## [Assignment]
Repeat the stretch of entries below from the line with "640x360 pixels. At" through the line with "Where should I". Include both ends and add nothing.

··· Exercise inputs ···

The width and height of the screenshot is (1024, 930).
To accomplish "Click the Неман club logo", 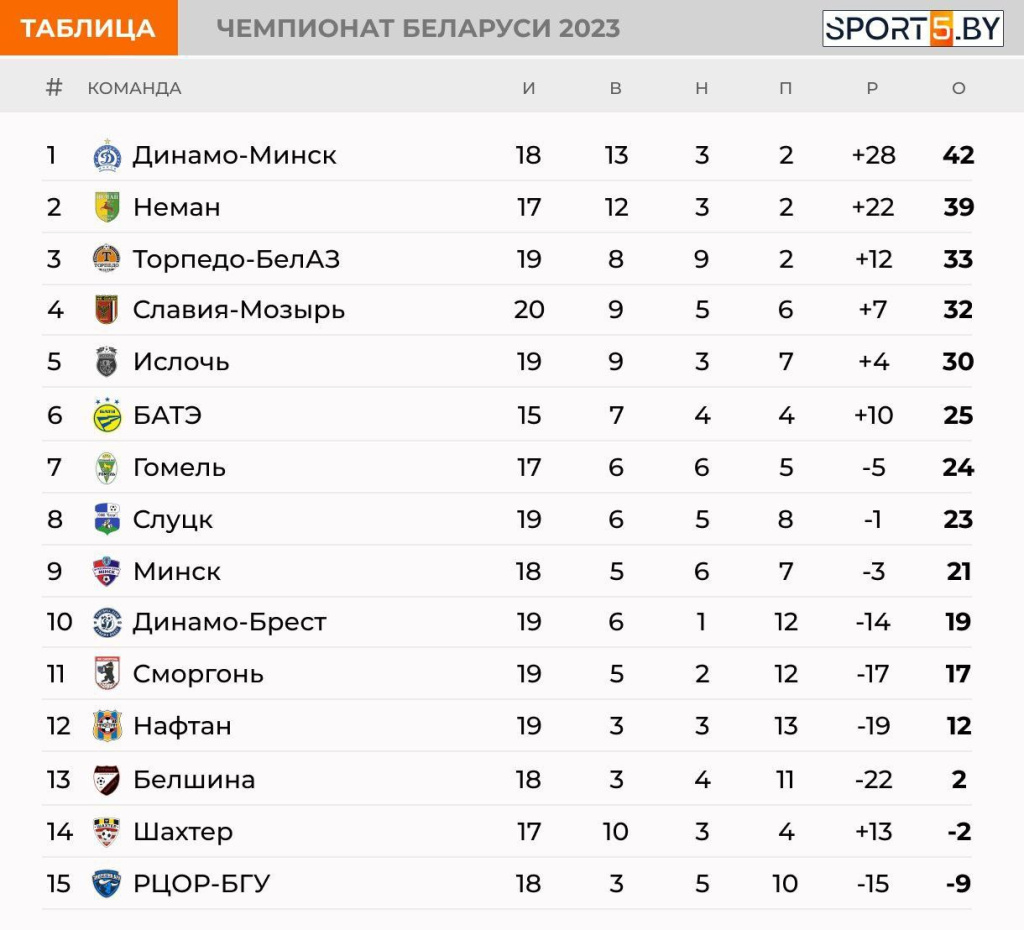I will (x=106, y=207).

···
··· Exercise inputs ···

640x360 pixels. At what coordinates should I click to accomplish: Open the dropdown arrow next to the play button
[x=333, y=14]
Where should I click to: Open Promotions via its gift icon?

···
··· Exercise inputs ···

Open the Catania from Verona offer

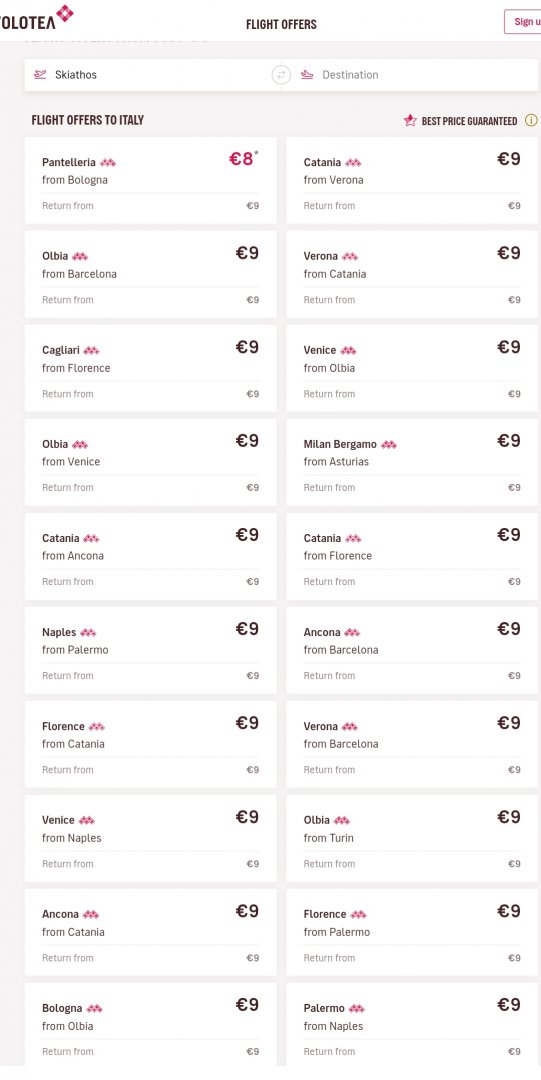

···

## [Answer space]
640x360 pixels. At what coordinates should I click to accomplish: Open the dropdown arrow next to the play button
[x=333, y=14]
Where should I click to: Open Promotions via its gift icon?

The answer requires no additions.